И пока военный с золотыми погонами ходил с Орозкулом по лесу, мальчик с шофером разговорились.
— Я люблю все машины и всех шоферов, — сказал мальчик.
— Это почему же? — поинтересовался солдат.
— Машины — они хорошие, сильные и быстрые. И они хорошо пахнут бензином. А шоферы — они все молодые, и все они дети Рогатой матери-оленихи.
— Что? Что? — не понял солдат. — Какой это Рогатой матери?
— А ты разве не знаешь?
— Нет. Никогда не слышал о таком чуде.
— А кто ты?
— Я из Караганды, казах. В школе шахтерской учился.
— Нет, чей ты?
— Отца, матери.
— А они чьи?
— Тоже отца, матери.
— А они?
— Слушай, да так можно без конца спрашивать.
— А я сын сыновей Рогатой матери-оленихи.
— Кто это тебе сказал?
— Дедушка.
— Что-то не то, — сомневаясь, покачал головой солдат.
Его заинтересовал этот головастый мальчишка с оттопыренными ушами, сын сыновей Рогатой матери-оленихи. Солдат, однако, был несколько сконфужен, когда выяснилось, что он не только не знает, откуда его род начинается, но даже и обязательного колена семерых отцов не знает. Он знал только своего отца, деда, прадеда. А дальше?
— Разве тебя не учили запоминать имена семерых предков? — спросил мальчик.
— Не учили. А зачем это? Я вот не знаю, и ничего. Живу нормально.
— Дед говорит, что если люди не будут помнить отцов, то они испортятся.
— Кто испортится? Люди?
— Да.
— А почему?
— Дед говорит, что тогда никто не будет стыдиться плохих дел, потому что дети и дети детей о нем не будут помнить. И никто не будет делать хорошие дела, потому что все равно дети об этом не будут знать.

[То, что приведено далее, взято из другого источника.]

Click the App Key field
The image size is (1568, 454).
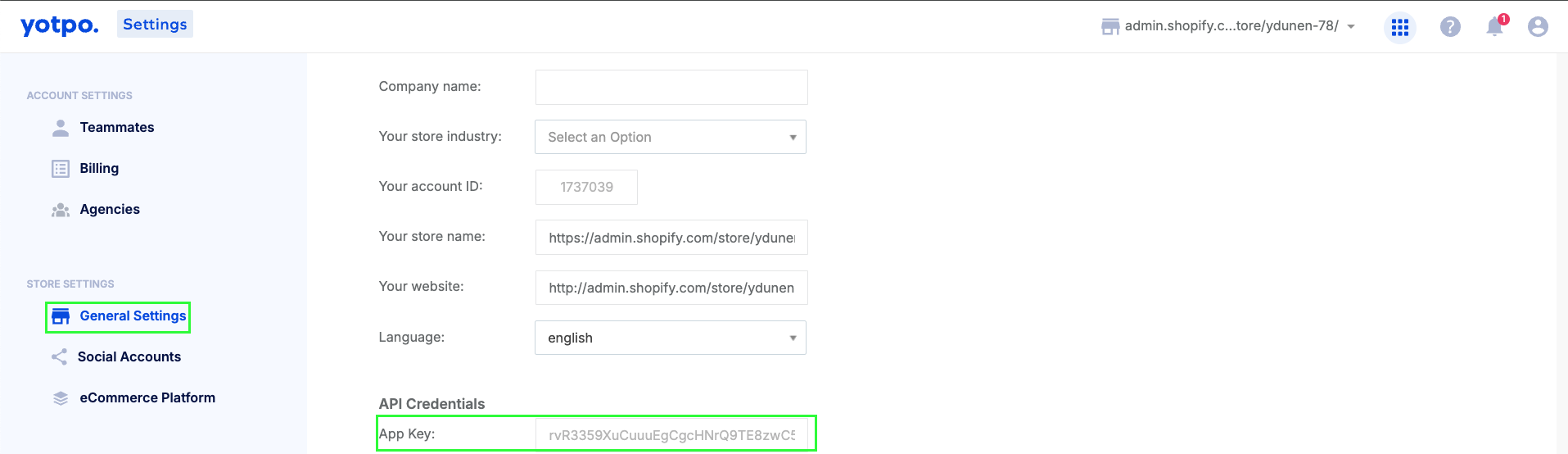point(671,434)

— Ну и дед у тебя! — искренне подивился солдат. — Интересный дед. Только забивает он тебе голову всякой чепухой. А ты ведь большеголовый… И уши у тебя такие, как локаторы у нас на полигоне. Не слушай ты его. К коммунизму идем, в космос летаем, а он чему учит? К нам бы на политзанятия его, мы бы его мигом образовали. Вот ты вырастешь, выучишься — и уезжай давай от деда. Темный, некультурный он человек.